▼▼▼

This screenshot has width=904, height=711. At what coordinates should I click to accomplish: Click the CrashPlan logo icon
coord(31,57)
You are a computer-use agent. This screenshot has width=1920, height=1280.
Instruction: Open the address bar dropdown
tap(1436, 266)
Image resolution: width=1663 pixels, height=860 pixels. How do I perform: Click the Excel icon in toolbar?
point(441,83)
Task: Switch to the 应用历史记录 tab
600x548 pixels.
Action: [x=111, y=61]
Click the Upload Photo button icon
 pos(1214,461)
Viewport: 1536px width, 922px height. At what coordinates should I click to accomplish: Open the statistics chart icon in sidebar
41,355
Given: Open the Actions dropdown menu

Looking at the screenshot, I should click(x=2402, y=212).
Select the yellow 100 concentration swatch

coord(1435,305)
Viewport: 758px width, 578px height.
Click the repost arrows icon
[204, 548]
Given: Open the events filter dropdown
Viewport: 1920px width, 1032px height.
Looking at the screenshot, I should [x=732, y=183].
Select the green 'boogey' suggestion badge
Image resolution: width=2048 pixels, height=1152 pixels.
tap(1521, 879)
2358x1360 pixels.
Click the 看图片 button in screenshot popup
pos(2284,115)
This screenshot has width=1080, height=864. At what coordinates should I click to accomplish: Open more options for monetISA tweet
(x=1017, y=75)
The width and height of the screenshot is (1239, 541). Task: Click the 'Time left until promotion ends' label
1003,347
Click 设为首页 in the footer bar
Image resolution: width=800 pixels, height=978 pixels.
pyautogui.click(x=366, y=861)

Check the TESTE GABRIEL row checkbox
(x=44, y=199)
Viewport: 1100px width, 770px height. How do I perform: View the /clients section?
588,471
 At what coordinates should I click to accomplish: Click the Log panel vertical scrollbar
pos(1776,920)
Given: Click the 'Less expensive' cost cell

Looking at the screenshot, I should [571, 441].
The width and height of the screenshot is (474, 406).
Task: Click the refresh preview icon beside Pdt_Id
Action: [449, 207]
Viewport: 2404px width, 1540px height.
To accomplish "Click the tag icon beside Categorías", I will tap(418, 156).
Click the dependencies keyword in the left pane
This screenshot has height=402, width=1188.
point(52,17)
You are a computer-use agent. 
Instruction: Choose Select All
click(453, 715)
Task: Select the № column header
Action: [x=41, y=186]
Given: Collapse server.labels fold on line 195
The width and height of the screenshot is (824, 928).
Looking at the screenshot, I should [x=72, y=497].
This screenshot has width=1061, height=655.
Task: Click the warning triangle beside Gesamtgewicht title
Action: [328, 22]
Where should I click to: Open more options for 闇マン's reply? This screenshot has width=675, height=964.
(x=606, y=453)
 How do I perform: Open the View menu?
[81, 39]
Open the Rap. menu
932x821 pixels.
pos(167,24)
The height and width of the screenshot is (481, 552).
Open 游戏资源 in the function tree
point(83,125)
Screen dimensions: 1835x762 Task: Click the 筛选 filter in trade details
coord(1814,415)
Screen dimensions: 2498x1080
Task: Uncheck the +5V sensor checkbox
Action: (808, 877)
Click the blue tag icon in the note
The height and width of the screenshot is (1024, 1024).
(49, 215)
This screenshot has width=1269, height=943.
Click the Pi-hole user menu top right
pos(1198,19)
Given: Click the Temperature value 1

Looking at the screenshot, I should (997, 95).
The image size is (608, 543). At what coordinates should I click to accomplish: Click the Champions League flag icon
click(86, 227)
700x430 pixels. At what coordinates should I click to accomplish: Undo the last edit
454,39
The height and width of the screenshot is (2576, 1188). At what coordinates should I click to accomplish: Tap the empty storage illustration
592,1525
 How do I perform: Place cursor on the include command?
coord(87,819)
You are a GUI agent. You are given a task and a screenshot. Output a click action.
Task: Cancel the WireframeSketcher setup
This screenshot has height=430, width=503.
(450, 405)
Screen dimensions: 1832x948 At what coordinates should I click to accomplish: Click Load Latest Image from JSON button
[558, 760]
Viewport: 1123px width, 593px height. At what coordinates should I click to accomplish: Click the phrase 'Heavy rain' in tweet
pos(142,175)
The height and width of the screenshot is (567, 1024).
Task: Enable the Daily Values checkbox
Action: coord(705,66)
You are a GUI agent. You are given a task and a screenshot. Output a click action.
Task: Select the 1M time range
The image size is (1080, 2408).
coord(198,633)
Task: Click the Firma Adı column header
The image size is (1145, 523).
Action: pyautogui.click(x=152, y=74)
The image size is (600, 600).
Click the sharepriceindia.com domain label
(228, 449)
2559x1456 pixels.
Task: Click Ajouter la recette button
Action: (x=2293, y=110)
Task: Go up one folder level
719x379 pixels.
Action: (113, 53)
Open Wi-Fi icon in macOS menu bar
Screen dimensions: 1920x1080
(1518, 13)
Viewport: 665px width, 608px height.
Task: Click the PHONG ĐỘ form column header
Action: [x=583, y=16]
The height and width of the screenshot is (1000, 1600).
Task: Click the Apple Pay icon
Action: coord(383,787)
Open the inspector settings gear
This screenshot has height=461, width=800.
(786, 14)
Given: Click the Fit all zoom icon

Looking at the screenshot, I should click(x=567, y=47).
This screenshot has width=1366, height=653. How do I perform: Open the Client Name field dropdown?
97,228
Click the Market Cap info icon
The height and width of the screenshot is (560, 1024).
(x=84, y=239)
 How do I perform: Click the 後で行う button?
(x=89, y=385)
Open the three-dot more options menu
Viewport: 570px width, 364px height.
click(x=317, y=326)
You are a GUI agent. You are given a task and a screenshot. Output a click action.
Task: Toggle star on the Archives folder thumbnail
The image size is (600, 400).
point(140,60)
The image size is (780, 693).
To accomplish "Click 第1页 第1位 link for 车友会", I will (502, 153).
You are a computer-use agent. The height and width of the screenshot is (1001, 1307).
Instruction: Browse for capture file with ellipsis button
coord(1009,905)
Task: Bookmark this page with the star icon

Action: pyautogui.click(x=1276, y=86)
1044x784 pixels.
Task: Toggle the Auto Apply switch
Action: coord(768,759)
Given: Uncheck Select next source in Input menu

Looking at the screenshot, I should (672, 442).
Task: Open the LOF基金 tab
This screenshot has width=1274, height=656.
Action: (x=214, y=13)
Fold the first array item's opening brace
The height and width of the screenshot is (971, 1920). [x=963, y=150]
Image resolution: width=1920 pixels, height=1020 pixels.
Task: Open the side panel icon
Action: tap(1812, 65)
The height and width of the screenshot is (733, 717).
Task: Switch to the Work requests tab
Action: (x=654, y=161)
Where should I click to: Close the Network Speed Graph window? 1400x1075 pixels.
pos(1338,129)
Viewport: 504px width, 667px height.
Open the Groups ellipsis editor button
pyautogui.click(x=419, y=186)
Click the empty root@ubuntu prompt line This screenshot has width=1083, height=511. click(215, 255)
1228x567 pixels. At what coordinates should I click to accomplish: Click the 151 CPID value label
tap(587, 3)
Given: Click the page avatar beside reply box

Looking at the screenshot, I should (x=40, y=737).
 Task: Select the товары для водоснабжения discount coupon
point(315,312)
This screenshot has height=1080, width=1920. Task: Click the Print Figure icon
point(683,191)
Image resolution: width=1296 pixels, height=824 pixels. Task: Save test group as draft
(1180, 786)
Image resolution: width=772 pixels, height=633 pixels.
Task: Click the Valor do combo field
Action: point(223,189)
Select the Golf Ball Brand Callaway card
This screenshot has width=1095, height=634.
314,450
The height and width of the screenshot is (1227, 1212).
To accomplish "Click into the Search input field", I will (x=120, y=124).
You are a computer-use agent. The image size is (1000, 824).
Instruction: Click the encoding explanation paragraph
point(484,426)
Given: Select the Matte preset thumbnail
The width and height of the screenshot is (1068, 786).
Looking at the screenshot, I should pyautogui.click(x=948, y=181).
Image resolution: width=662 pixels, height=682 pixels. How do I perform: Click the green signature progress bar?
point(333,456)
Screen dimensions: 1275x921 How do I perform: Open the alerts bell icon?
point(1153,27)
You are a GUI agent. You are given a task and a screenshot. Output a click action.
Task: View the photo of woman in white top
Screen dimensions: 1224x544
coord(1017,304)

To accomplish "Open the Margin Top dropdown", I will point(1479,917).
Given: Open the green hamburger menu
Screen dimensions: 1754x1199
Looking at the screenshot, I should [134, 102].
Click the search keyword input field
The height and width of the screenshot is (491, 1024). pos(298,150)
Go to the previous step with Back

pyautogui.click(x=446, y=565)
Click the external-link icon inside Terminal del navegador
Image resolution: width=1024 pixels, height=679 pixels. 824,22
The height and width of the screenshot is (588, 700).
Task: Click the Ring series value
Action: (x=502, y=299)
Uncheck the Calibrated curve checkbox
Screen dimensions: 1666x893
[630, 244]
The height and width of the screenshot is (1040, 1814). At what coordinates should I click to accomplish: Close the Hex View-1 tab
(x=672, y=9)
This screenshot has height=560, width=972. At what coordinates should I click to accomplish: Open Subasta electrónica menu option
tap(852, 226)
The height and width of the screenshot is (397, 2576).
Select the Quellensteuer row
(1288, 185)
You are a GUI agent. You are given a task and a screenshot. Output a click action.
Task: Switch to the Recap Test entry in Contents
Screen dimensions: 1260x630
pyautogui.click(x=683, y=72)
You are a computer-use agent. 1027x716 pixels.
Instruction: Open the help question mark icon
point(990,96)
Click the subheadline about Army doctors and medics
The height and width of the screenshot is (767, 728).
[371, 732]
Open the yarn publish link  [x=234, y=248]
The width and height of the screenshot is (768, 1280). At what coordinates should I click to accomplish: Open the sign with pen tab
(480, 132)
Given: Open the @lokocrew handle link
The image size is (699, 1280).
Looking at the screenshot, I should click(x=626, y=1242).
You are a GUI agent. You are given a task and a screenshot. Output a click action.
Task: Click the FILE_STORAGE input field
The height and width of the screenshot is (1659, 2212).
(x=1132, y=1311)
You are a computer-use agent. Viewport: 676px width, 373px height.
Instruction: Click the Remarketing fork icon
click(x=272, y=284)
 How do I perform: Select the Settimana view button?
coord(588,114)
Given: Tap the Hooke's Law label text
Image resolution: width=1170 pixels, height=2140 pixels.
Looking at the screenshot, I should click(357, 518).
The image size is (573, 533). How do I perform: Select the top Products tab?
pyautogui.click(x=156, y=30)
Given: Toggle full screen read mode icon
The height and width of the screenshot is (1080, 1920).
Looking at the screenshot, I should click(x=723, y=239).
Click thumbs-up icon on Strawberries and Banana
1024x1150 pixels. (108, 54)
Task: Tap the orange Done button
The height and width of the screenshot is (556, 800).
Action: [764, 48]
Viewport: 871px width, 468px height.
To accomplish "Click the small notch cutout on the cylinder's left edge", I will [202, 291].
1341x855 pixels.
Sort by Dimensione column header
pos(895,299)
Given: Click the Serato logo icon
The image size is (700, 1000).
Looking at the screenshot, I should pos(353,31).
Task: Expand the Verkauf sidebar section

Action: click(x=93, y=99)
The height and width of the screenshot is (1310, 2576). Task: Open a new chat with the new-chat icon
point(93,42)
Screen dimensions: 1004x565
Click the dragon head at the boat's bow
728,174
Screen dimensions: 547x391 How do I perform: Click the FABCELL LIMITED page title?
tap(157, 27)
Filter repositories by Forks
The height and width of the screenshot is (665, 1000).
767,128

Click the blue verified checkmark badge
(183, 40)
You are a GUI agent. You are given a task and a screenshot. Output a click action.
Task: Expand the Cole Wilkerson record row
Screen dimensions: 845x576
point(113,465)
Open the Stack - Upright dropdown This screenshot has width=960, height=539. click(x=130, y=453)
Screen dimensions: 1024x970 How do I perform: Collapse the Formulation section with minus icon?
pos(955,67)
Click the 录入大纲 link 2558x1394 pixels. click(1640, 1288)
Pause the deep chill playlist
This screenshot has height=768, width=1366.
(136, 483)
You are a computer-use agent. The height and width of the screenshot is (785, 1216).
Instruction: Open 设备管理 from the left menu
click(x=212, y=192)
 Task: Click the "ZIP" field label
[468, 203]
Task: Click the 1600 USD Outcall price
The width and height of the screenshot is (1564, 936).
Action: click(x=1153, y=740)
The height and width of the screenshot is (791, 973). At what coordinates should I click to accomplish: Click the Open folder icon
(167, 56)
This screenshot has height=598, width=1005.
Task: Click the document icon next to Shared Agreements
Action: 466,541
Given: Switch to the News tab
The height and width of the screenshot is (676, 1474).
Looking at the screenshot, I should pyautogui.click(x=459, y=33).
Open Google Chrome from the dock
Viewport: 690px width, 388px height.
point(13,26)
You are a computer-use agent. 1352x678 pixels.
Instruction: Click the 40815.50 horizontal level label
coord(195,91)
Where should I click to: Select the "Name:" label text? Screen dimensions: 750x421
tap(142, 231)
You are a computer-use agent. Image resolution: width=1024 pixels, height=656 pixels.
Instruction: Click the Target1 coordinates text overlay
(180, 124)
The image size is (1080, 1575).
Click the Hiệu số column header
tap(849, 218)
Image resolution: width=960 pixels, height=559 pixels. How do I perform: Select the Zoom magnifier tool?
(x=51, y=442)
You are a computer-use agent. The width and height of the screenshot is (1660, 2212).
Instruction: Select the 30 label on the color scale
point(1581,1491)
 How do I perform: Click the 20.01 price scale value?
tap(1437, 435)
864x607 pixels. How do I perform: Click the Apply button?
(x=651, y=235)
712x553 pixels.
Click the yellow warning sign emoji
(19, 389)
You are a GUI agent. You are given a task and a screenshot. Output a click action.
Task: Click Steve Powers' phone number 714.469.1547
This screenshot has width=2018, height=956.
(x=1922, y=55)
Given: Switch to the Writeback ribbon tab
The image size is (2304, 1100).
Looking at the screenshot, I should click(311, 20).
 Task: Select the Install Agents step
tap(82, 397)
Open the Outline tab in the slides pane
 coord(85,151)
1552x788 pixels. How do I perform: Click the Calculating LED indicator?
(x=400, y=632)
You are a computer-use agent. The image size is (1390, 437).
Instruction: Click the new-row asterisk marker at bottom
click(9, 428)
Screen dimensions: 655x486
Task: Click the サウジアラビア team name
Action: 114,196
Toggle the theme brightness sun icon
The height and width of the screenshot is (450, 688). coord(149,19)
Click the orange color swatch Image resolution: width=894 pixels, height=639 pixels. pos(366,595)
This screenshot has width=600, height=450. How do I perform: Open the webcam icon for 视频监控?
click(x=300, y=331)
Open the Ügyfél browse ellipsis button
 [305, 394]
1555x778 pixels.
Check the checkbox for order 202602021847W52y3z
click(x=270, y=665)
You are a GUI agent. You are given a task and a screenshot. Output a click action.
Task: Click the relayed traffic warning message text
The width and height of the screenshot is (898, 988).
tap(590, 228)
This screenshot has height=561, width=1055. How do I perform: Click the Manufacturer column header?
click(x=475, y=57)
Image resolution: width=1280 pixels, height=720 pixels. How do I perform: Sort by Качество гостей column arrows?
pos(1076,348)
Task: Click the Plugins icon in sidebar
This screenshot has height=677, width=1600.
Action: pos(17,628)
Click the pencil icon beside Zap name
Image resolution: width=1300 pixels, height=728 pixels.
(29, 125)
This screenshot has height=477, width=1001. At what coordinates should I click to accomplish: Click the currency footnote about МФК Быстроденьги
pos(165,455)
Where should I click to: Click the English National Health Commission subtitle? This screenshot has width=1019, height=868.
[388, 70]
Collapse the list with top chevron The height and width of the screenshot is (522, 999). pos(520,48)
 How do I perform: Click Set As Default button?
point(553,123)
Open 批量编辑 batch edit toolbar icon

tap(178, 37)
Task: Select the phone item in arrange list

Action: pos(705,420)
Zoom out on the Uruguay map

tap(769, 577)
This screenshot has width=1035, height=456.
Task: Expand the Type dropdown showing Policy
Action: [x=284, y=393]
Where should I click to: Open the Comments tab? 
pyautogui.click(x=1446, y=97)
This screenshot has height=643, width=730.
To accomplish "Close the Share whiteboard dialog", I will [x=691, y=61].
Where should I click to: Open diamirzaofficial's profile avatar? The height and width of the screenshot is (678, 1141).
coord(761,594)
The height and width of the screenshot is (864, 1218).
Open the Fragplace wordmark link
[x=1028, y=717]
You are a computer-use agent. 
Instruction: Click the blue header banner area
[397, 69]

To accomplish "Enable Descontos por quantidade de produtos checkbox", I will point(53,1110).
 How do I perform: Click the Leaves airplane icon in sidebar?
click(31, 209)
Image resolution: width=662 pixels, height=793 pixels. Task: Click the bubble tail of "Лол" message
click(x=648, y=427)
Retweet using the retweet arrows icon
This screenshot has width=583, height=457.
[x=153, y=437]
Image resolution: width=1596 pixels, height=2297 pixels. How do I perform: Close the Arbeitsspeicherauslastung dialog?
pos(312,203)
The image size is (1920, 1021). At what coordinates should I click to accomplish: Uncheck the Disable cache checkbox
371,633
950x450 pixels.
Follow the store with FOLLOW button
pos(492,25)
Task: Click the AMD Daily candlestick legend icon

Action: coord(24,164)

▲▲▲

Print the lines of the records exactly as they appear, starting with the line that contains "This screenshot has height=477, width=1001." and going on through the line that contains "tap(178, 37)", including both of those lines.

◆ WRITTEN ANSWER:
This screenshot has height=477, width=1001. At what coordinates should I click to accomplish: Click the currency footnote about МФК Быстроденьги
pos(165,455)
Where should I click to: Click the English National Health Commission subtitle? This screenshot has width=1019, height=868.
[388, 70]
Collapse the list with top chevron The height and width of the screenshot is (522, 999). pos(520,48)
 How do I perform: Click Set As Default button?
point(553,123)
Open 批量编辑 batch edit toolbar icon

tap(178, 37)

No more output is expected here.